DESCRIPTION OF THE TASK
Could you retype only the lines from the one containing "Task: Click the Categories button" through the final line of the entries, both included, skipping any images?

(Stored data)
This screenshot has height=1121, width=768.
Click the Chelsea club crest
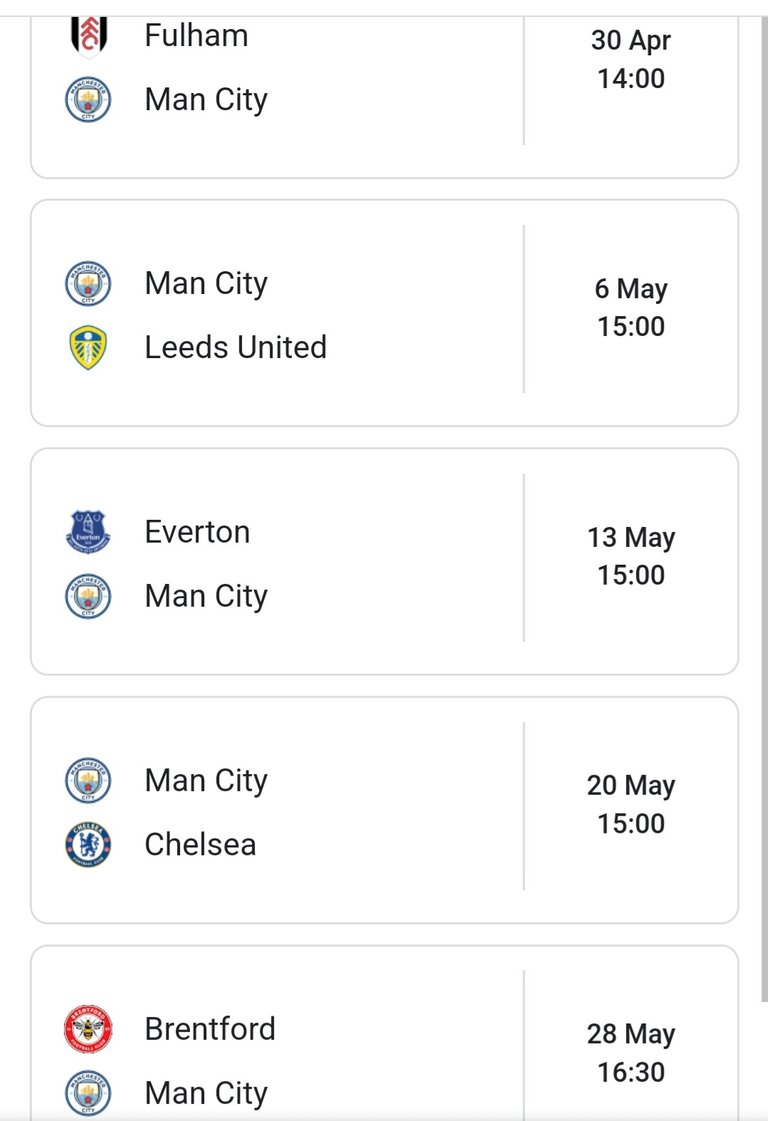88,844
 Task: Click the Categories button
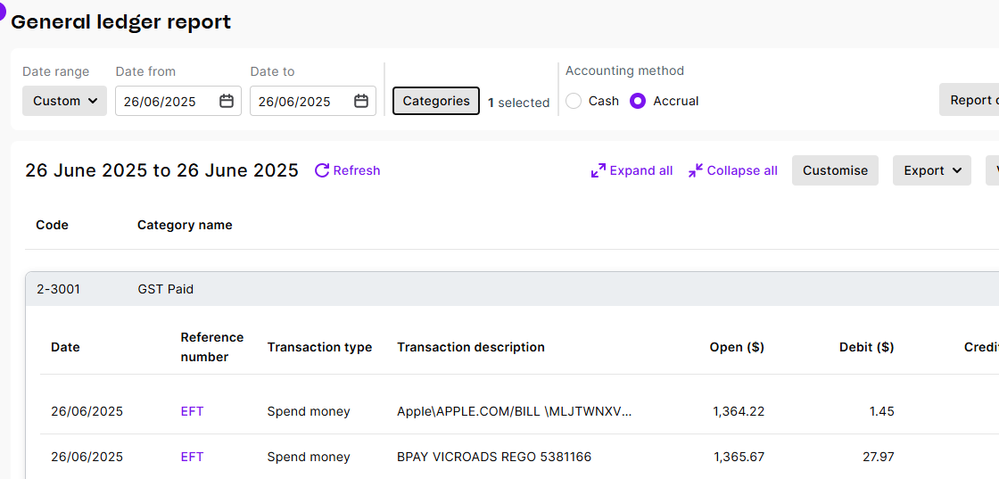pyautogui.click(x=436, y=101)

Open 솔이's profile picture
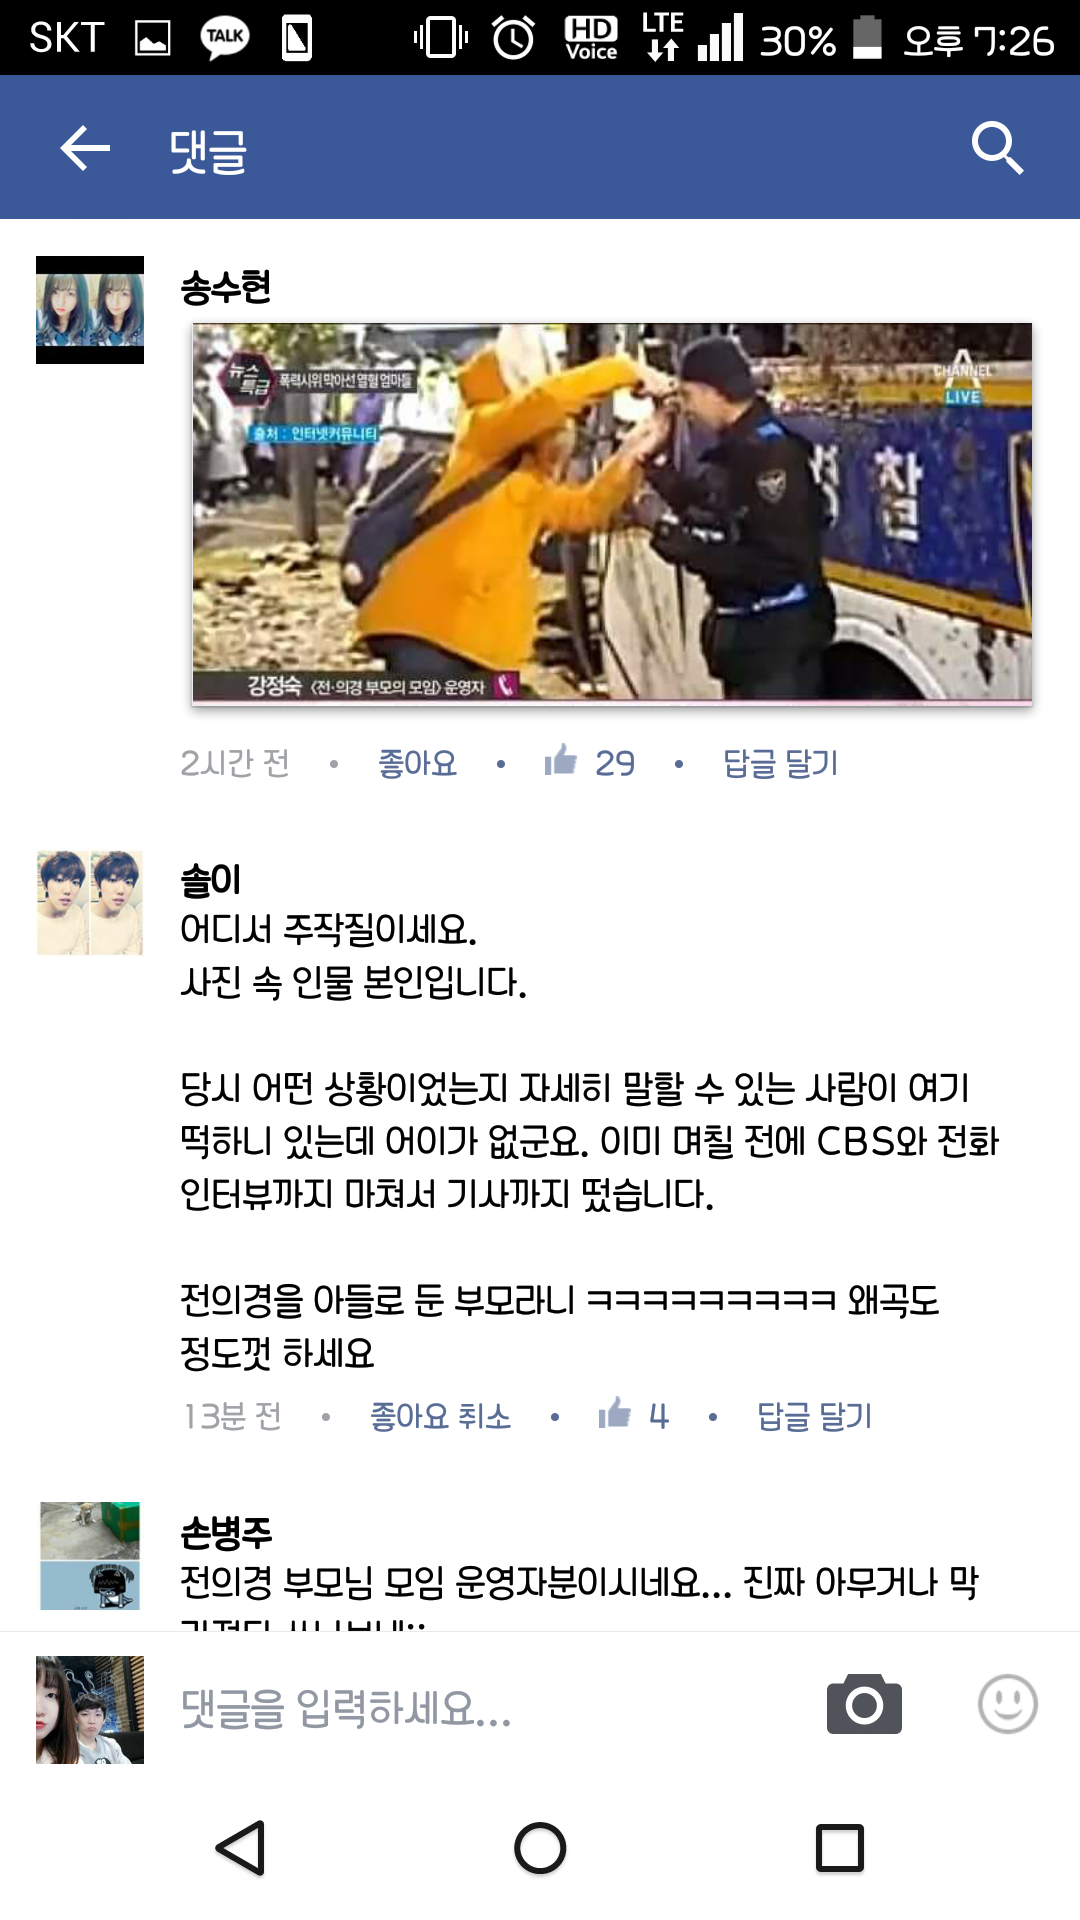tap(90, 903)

SOLUTION TO THE EXERCISE
 Task: Click the Categories button
pyautogui.click(x=436, y=101)

Open 솔이's profile picture
tap(90, 903)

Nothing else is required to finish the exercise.